In the battle for fintech supremacy, PayPal Holdings (PYPL 0.64%) and Block (SQ -1.57%) (formerly known as Square) are two strong contenders. Each has a different approach to the many technologies changing consumer finance, with some crossing over and directly competing.

Each has also had a rough six months, with Paypal and Block stocks trading down about 49.5% and 61.7%, respectively, from their 52-week highs. As both have hit tantalizing valuations, which one is the better buy now?

Person using a Square point-of-sale system.

Image source: Getty Images.

The business models

PayPal has created its super app to assist consumers in every financial segment. Users can stash their savings in a high-yield account, send money to family and friends, trade stocks and cryptocurrencies, and even receive their paycheck up to two days early when using its direct deposit capability. Additionally, its Venmo platform can make peer-to-peer payments and pay for items on Amazon. PayPal is all about simplifying the financial lives of its users.
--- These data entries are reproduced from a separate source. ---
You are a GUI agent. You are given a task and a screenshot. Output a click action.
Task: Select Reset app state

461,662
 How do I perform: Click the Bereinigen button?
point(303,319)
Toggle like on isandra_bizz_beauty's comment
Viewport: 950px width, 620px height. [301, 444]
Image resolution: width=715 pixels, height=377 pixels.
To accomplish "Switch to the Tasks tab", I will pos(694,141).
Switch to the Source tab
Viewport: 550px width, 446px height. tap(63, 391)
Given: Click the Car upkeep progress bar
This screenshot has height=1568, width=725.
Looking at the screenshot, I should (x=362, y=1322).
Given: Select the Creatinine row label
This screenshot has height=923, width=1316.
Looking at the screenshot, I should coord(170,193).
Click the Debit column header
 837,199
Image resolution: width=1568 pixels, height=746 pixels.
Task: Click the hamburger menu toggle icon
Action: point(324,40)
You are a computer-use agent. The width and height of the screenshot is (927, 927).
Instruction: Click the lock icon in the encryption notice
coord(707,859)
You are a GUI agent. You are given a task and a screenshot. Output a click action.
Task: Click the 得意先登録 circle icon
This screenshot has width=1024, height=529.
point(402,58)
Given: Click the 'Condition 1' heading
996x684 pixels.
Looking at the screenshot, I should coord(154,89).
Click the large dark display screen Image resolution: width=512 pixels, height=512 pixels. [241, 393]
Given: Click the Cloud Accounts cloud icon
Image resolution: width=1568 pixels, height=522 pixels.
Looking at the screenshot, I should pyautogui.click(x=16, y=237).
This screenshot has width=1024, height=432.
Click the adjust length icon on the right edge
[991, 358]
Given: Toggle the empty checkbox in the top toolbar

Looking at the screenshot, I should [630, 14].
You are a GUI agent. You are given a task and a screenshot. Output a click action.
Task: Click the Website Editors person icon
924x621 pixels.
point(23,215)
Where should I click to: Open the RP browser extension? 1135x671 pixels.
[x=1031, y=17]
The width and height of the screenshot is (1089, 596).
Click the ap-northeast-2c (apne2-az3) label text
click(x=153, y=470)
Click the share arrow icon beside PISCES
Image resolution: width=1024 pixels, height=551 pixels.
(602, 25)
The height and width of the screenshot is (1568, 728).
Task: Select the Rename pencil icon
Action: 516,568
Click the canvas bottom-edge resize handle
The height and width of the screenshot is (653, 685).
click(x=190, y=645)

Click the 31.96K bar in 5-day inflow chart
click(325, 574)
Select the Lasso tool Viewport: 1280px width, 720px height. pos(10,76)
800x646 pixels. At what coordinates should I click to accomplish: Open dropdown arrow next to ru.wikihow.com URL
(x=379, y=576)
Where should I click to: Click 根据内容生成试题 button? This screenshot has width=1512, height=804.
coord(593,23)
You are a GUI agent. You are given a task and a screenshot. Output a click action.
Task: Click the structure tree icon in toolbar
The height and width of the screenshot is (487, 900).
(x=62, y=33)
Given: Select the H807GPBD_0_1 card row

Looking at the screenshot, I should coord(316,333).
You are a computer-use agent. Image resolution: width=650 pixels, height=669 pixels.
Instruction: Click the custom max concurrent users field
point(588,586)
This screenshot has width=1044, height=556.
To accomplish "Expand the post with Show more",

Block recently changed its name because it is no longer a single-segment business; instead, it has multiple faces. Most recognizable is its Square point-of-sale (PoS) solution, which many small businesses use. The platform lets businesses process payments, manage staff, and market to customers. Block's Cash App is a direct competitor with Venmo, but with added capabilities like investing and banking. These segments built Block into what it is today, but what will transform Block is its crypto and blockchain technologies.

Through Spiral, Block is making Bitcoin a feasible payment option for goods and services everywhere. The most ambitious project Block has is TBD54566975 (yes, that is its real name). This is based on a whitepaper published by the project and tackles decentralized identity standards and credentials for cryptocurrencies. While it may seem far-fetched, if TBD54566975 works out and becomes the standard (and hopefully gets renamed), it could be Block's biggest opportunity.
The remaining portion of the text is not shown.